Ultimately, you would rely on this commodity manager to ensure that outsourcing doesn’t adversely affect the quality of your products. Just look at the trouble some mobile phone manufacturers have had with firms that have supplied batteries that have overheated and sometimes exploded to see the damage a poor outsourcing choice can bring.

Tried And Tested

The amount of expertise you can tap into via an outsourcing relationship is one of the key benefits. For example, separable connectors such as plugs and jacks need to be tested to see how they react over their lifetime (Fig. 4).

This involves measuring dozens of electrical and mechanical parameters before and after, say, 500 mating cycles. Also, mixed-flow gas testing is used to accelerate aging. A test lasting just 72 hours may aim to replicate the effects of 20 years in the field. Such compliance tests are very expensive and sometimes out of the reach of small firms.

Volex is embarking on a new fiber product that must meet an extensive body of standards.

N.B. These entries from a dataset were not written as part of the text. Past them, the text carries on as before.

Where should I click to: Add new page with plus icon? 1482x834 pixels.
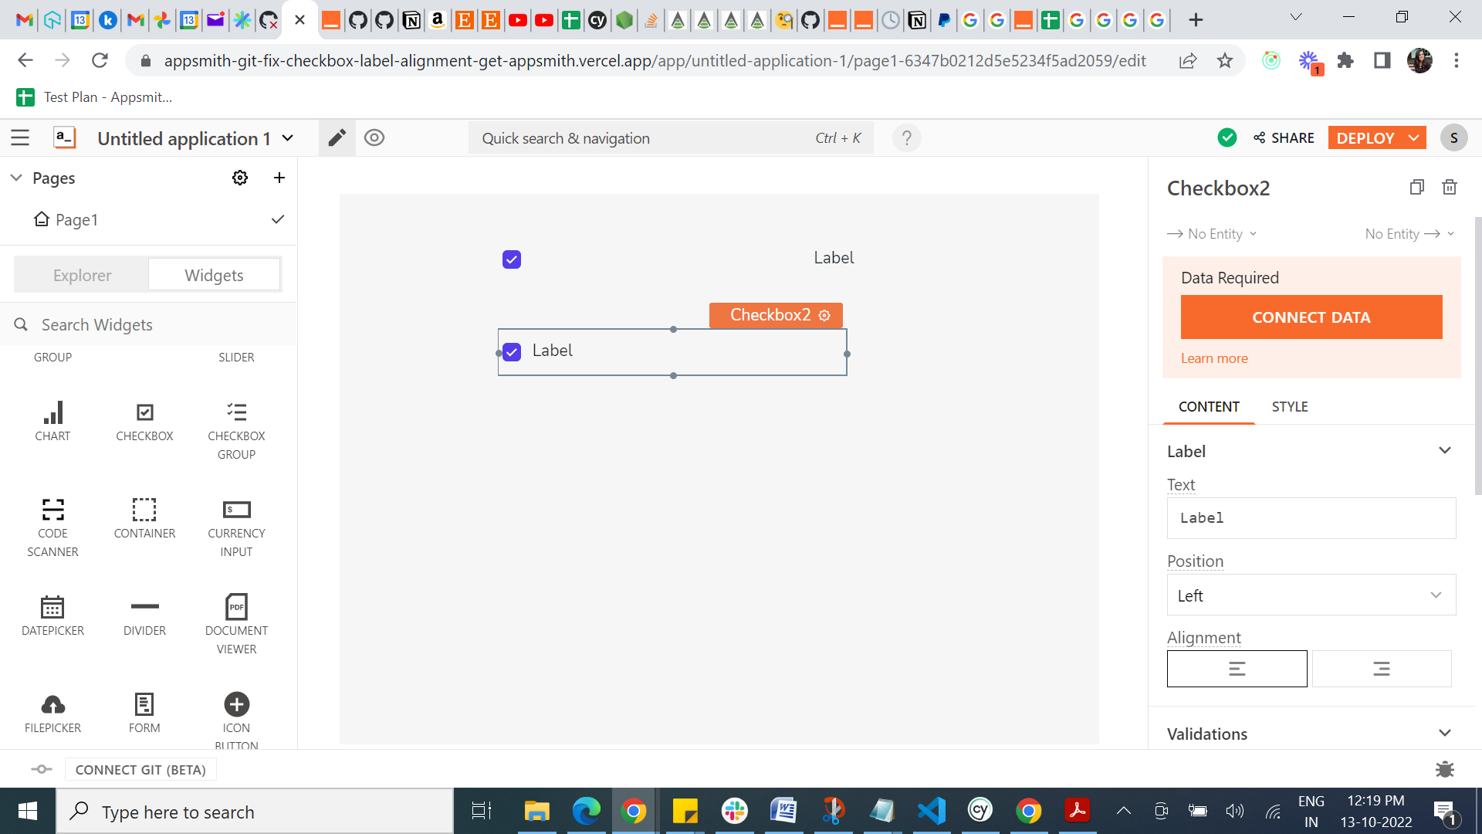(x=279, y=178)
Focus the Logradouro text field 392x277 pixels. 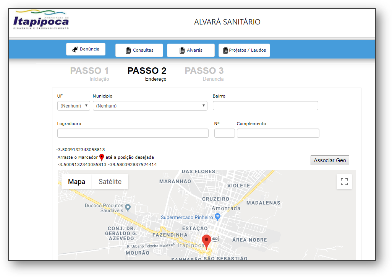(133, 133)
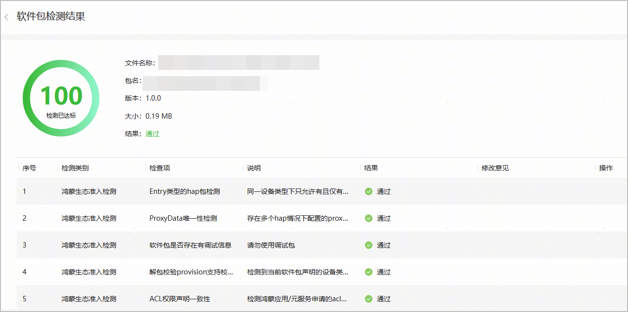Click the 结果 column header
The image size is (628, 312).
click(x=371, y=168)
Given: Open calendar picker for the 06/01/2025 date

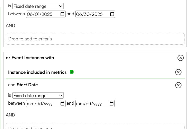Looking at the screenshot, I should click(62, 14).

In fact, we’re looking at $50,000 just for the environmental qualification testing. This is affordable, because we’ll then take the product to market ourselves and sell it globally to many clients. A small firm or an OEM, though, would find it much more difficult to recoup such an investment.

As a global supplier with many clients, we have built up a bank of previously performed tests, which is another advantage for established companies. For custom work, we can use a process called “qualify by similarity” where it’s possible to remove tests on materials that have been previously tested, reducing testing costs. It’s possible to separate the unique aspects of the new connector and only test them. We have the benefit of doing that because we have tested a broad spectrum of connectors over many years for our customers all around the globe.

An Advantageous Process

Many companies worry that outsourcing will mean they lose control or fail to get the best prices, but our experience shows how it can be successful. Our customers often ask if we do our own stamping and forming or if we do our own die casting or plating, and the answer is no. Why would we want to do all of that? Why would we want to use that kind of continuous, revolving capital to support all of those processes?

There are hundreds of companies in stamping and forming, hundreds in plating, hundreds in machining, and hundreds in injection molding and die casting. I can select those that are going to give me the best prices and delivery. That leaves me free to put my money into the engineering and designing sides of the firm. It allows me to concentrate on my core business.

Just as outsourcing highly complex but ancillary items like cable assemblies and interconnects allows you to concentrate on your core competencies, doing so for their associated components accomplishes the same goals.

As long as you don’t get locked into one supplier and keep sufficient expertise in-house to manage the process, you can reduce your material costs as well as your technical employee costs, get expert help with your designs, and obtain access to a library of already performed tests that will help you gain global approvals and regulatory compliance.

These concepts are nothing new. Since the 1980s, OEMs have been divesting themselves of internal activities that do not fall into their core competencies. This concept, described as “going horizontal,” provides tremendous savings and allows the companies to focus their efforts where they will reap the most benefit.

Every company that hasn’t already moved in this direction should rigorously ask itself why it is still performing these non-core design and manufacturing tasks in-house!